La voix du chauffeur ne pèse pas lourd face à l’intensité de ce que j’ai dans le crâne, car c’est plus fort que moi, je compare chaque strophe de mes derniers textes, je veux savoir si ce que j’ai écrit la nuit passée est plus beau ou sinon d’une valeur identique au Rap-mitaine, mon tube du moment.
— Monsieur, si je mets de la musique ça vous dérange ?
Mécaniquement, je hoche la tête. Ce mouvement furtif déclenche l’arrivée de la musique dans l’habitacle. Du rap puissant. Le mec à la gratte semble balancer ses notes depuis Saturne, tellement le trip est total et l’ambiance du morceau sidéral. Nouveau rictus qui cette fois se retransforme en sourire. LA CLAQUE TOTALE ! Je revois le titre de Rolling Stone Magasine avec ma tronche de déplumé en couverture. Le morceau est dément. Et quand je me dis que c’est moi qui est pondu cette petite merveille, ça sonne étrange, presque faux. Je me le répète encore et encore, pour que cela finisse par devenir une vérité solide, c’est moi qui rappe sur ce morceau, j’en suis même l’auteur et le compositeur. Fucking badass ! J’affole les algorithmes depuis deux mois et caracole en tête des plates-formes musicales. Rap-mitaine est le titre hip hop le plus streamé d’Europe. Le fric et la fatigue vont crescendo depuis des mois. Les nuits en studio me laissent en transe, et pour calmer toute cette exaltation, j’enchaine les soirées. Je me dis que je devrais lever le pied et que peut-être pour une fois je devrais rentrer, et laisser le chauffeur me conduire à l’hôtel comme j’étais persuadé que c’est que j’allais faire il y a dix minutes. La tentation d’Alex. Je relis le message qu’il vient de m’envoyer : « Hey, j’ai topé un truc affreusement cool. Tu serais bien dérangé du cerveau de pas venir au Palais de Tokyo. En plus, y a ta cops Zenda. Emoji porn disco » De toutes les manières, comment aller se coucher. J’ai le cœur euphorique. Une soirée de plus ou de moins ne changera pas la face du monde. Je m’apprête à dérouter le taxi, quand je suis frappé par son faciès : il a la même tronche que quelqu’un de familier.
— C’est un chef d’œuvre ! Je n’aime pas parler sur la musique mais là, je dois dire ça me met dans un état mon gars !

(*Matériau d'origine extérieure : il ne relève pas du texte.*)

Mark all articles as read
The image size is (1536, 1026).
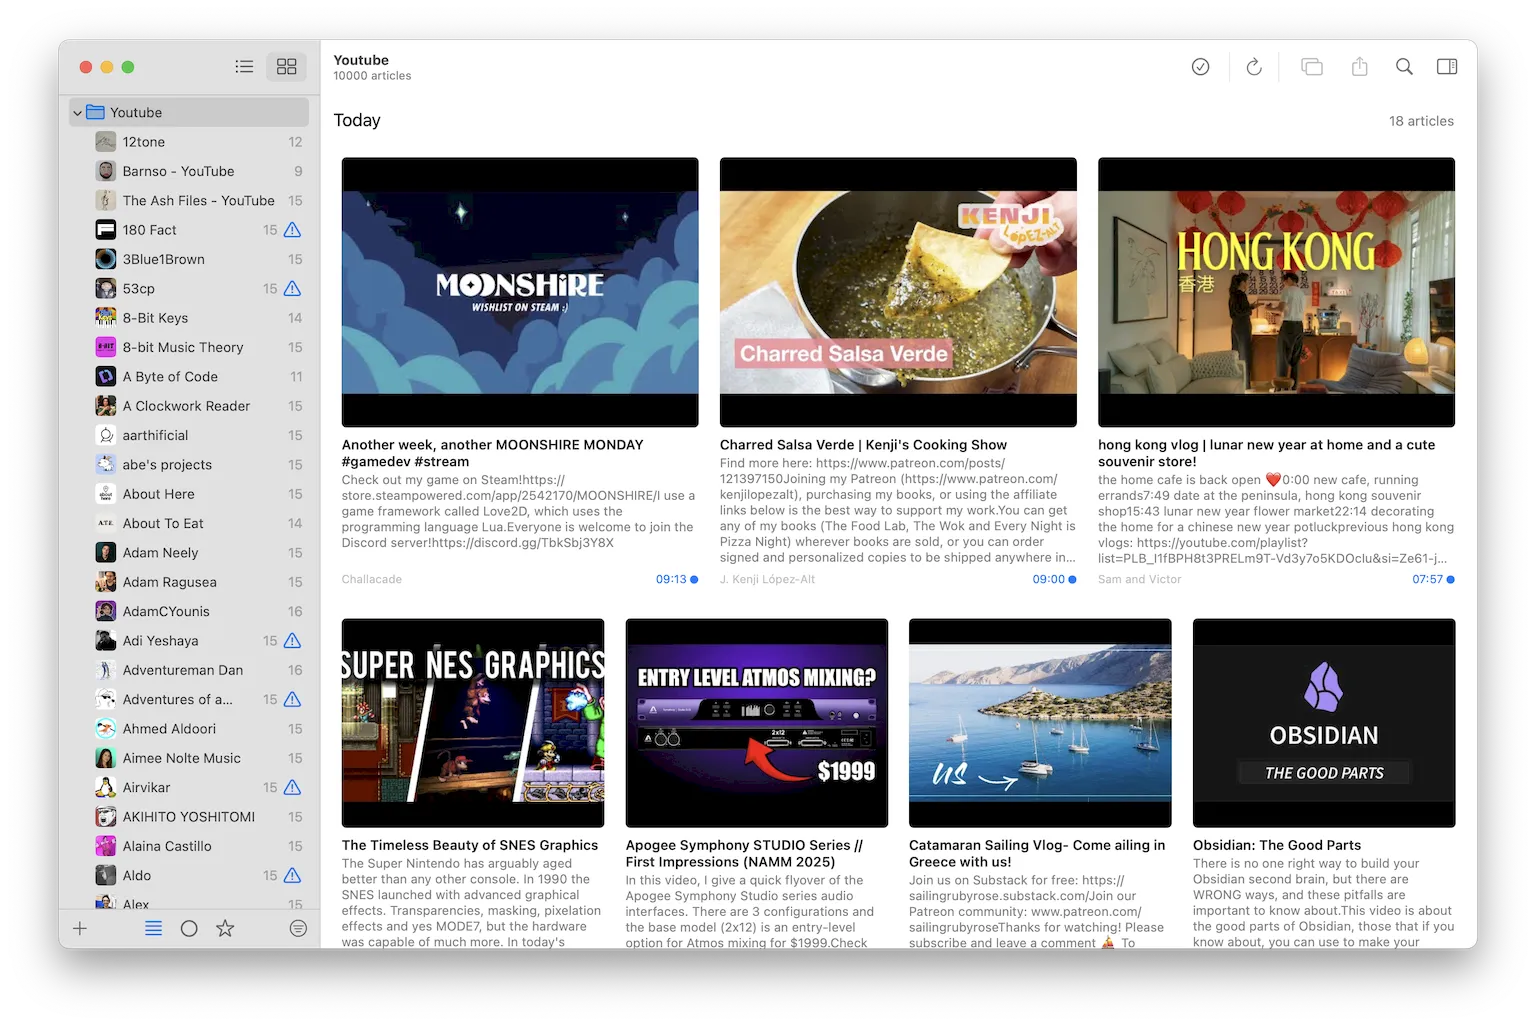point(1200,66)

Il me parle encore un moment de « Rapmitaine », et à quel point il adore cette chanson –
— C’est excellent cette histoire de vieux rappeur Terminator qui vient punir les rappeurs de pacotille tac tac, diabolique le truc, j’adore !

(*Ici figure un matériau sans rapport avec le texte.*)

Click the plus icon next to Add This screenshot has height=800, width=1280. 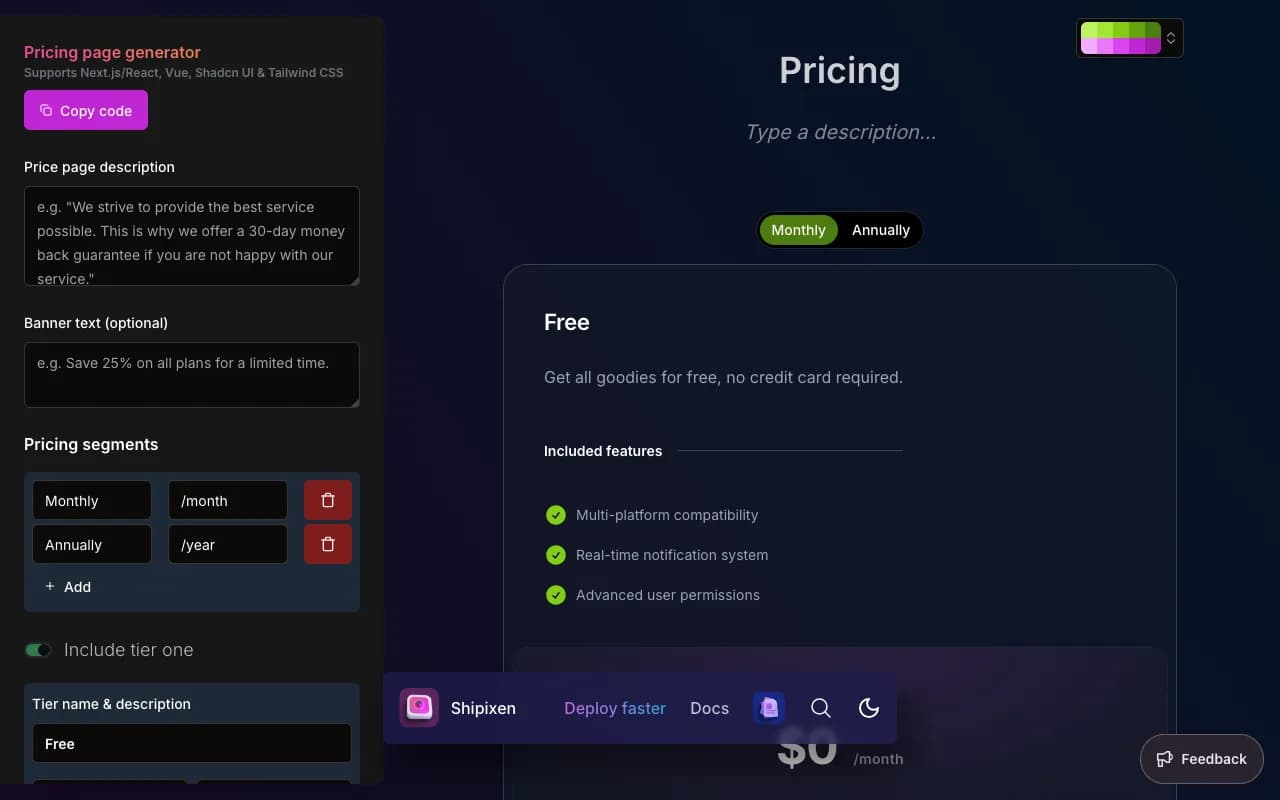pos(50,587)
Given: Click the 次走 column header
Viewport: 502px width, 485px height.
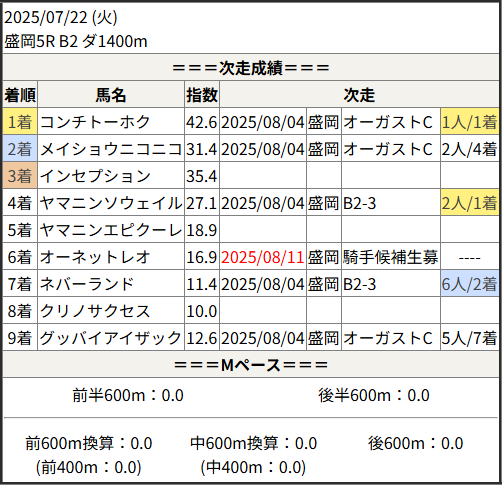Looking at the screenshot, I should point(359,95).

Si je lui que j’en suis l’auteur, je vais devoir affronter son admiration ou son incrédulité, voire les deux. Je me tais donc.
— Finalement, on va plutôt aller au Palais de Tokyo s’il vous plait
Il me mate bizarrement et tandis qu’il baisse le volume de la musique, il me dit que j’ai l’air d’un zombie et qu’on est à deux blocs de mon hôtel et que je devrais plutôt rentrer me coucher. Je hausse les épaules et lui répond, que j’ai une bonne raison d’aller faire la teuf. « Vu l’heure, je ne suis pas sûr que ce soit une bonne idée d’aller faire la fête mon gars ». Mais qu’est-ce qu’il me veut Papy, j’ai quand même le droit de décider ce que je veux faire de ma nuit. Mais il n’en démord pas durant de longues minutes. J’ai beau lui répéter que j’ai rendez-vous là-bas, il insiste encore. Je finis par le menacer de descendre s’il continue à refuser de me conduire au Palais de Tokyo. Alors, de mauvaise grâce, il accepte de bifurquer aux Invalides, en ajoutant « moi je dis ça, c’est pour vous m’sieur Leone ».
Et il remet le son précisément au moment de la chanson où le Rapmitaine est de retour dans la chambre d’hôtel pour châtier le jeune rappeur. Au pied du Palais de Tokyo se masse une foule de fêtards. J’envoie un message à Alex : "Viens me récupérer à l'entrée, je suis bouillant".